Print the line that contains "Privacy Policy (264, 1014)" and every line that follows it in the data below, ending with the final line; include nothing else.

Saved data entries:
---

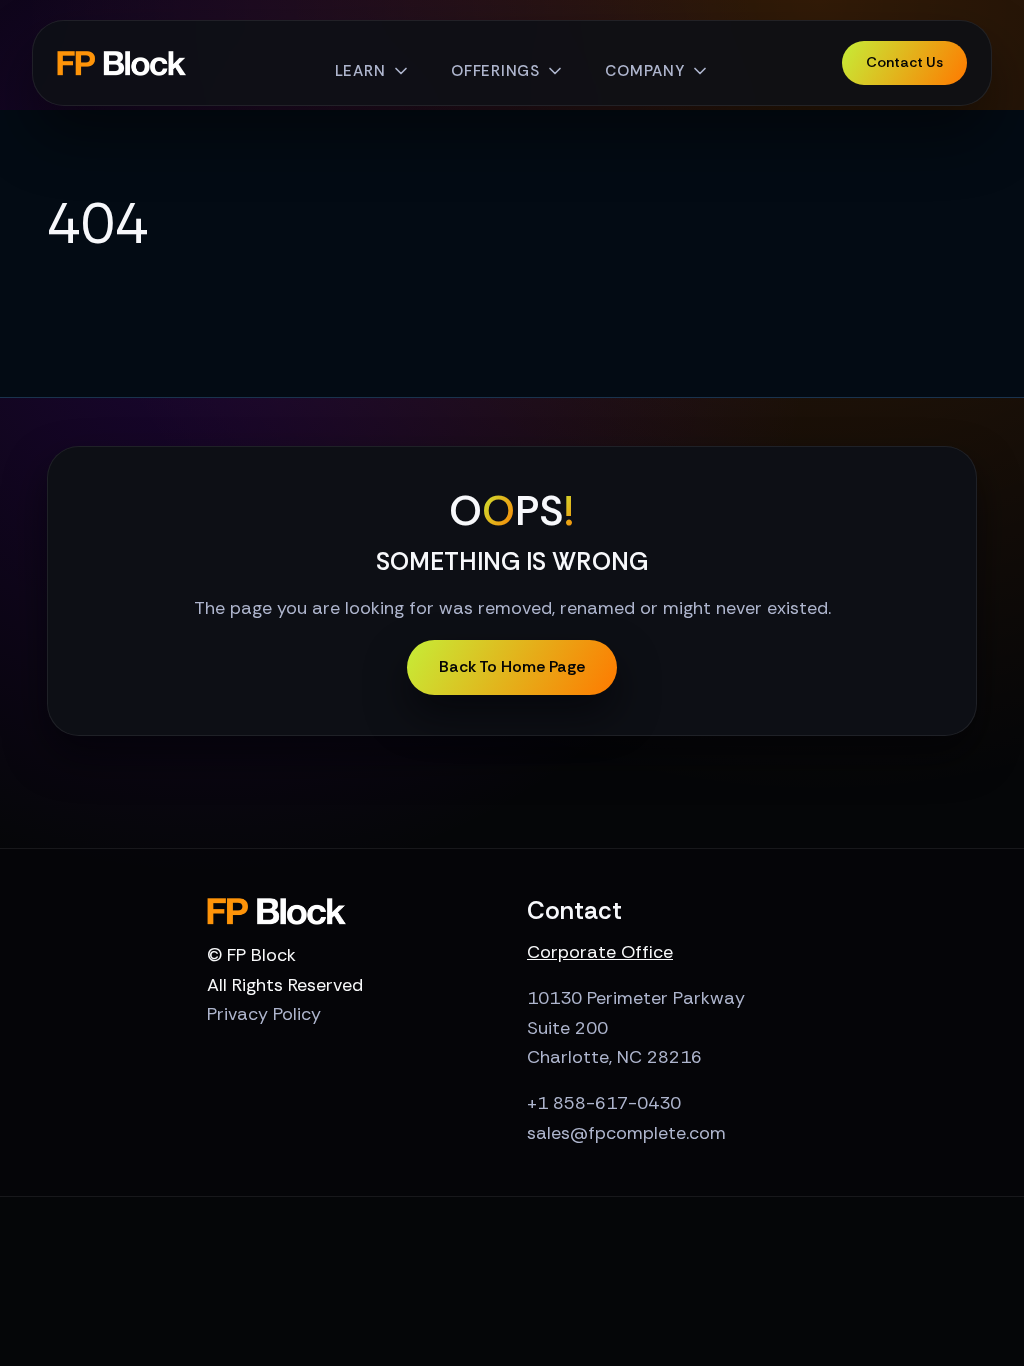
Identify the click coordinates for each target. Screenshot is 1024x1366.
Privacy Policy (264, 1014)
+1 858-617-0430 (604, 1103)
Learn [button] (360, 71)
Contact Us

---

▸ **Response area**:
Privacy Policy (264, 1014)
+1 858-617-0430 (604, 1103)
Learn [button] (360, 71)
Contact Us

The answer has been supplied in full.